Data for this exercise ::
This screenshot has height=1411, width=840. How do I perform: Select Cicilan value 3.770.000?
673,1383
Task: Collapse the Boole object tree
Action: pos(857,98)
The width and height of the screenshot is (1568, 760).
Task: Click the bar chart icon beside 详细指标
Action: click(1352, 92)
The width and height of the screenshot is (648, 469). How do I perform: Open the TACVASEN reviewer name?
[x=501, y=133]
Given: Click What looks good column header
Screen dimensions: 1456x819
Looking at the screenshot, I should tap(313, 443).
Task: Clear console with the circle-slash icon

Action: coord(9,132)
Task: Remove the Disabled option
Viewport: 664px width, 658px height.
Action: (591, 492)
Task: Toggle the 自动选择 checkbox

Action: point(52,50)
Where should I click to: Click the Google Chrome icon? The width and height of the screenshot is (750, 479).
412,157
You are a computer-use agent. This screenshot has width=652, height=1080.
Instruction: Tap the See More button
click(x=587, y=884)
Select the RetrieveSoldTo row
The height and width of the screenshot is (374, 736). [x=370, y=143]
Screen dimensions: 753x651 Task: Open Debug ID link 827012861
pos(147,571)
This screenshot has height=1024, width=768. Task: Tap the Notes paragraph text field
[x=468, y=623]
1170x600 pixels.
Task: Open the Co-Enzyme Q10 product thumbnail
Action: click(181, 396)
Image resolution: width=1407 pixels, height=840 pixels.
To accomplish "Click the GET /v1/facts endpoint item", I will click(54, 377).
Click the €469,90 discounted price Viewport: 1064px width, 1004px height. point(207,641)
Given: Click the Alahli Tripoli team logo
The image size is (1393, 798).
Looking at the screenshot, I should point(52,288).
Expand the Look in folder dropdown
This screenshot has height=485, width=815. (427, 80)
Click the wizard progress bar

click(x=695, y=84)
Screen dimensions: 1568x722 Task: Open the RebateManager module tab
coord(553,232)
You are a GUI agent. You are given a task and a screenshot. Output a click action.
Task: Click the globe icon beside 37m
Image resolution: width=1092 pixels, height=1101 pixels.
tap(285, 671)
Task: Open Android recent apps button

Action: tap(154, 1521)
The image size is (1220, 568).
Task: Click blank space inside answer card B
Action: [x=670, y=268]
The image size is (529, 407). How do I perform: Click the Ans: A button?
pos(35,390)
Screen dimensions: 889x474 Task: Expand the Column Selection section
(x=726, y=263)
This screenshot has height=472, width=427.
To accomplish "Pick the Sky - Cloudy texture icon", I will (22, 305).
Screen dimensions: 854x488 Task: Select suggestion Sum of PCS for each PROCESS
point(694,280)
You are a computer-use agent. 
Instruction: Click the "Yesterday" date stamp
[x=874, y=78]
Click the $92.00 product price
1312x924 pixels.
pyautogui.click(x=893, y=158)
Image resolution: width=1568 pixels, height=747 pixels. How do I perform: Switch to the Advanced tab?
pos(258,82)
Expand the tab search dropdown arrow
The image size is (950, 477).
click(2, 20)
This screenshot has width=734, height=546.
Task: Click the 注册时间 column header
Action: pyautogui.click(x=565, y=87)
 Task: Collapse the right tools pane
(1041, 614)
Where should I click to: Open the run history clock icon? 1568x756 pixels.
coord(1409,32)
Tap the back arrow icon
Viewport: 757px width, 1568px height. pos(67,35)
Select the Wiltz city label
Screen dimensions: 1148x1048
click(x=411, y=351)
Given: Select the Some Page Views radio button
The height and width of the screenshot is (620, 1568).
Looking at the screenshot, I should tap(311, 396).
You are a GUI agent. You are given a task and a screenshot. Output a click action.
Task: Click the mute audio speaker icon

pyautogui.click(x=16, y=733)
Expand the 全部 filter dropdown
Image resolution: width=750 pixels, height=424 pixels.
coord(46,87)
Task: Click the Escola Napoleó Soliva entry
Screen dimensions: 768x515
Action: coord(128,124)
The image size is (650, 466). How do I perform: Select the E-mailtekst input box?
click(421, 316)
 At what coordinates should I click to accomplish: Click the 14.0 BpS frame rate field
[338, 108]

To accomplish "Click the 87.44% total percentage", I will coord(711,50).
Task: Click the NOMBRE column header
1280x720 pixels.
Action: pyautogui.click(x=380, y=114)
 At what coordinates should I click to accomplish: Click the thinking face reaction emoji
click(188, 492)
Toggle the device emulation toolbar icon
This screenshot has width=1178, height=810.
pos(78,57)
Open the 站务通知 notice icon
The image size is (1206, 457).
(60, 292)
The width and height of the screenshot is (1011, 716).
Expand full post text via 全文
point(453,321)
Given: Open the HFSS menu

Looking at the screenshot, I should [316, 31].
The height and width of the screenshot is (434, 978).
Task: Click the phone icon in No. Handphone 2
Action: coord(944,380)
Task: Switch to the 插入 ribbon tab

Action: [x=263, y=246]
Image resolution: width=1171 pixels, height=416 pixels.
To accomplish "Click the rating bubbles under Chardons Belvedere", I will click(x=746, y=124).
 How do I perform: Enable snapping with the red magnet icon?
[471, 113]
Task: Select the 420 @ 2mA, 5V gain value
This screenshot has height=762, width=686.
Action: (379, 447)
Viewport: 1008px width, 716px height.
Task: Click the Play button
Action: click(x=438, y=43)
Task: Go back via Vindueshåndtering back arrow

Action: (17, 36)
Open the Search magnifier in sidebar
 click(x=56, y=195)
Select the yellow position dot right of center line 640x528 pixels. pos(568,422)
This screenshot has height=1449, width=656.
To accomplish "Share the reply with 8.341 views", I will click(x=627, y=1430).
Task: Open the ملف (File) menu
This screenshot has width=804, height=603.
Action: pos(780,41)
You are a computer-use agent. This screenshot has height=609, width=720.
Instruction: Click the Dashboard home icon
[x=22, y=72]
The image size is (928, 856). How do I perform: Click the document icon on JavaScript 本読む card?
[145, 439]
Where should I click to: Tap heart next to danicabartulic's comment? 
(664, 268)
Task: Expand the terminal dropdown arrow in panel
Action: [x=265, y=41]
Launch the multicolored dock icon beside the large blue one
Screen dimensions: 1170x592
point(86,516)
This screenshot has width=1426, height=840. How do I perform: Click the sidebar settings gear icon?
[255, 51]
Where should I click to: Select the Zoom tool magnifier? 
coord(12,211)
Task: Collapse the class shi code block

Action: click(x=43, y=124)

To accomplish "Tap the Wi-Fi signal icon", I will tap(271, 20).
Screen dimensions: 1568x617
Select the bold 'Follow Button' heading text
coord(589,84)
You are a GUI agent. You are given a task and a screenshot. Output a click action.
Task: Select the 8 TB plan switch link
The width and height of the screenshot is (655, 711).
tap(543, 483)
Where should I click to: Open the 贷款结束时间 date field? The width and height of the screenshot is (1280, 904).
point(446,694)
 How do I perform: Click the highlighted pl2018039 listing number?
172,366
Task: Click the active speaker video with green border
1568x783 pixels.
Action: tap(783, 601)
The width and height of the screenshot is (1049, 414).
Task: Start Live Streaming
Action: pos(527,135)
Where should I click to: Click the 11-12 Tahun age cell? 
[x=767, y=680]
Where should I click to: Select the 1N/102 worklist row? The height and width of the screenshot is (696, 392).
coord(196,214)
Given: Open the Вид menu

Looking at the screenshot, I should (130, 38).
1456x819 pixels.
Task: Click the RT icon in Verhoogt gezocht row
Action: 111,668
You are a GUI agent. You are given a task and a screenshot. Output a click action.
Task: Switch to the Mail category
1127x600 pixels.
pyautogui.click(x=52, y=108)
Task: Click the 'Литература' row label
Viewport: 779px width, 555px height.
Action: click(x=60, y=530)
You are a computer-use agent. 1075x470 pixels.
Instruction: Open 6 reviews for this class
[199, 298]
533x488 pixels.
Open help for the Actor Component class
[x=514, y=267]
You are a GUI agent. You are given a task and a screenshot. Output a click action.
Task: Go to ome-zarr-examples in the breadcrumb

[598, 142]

Problem requirements ::
Only the lines containing the string "price" are needed; pull them out of the records.

Response below ::
Click the €469,90 discounted price Viewport: 1064px width, 1004px height. point(207,641)
Click the $92.00 product price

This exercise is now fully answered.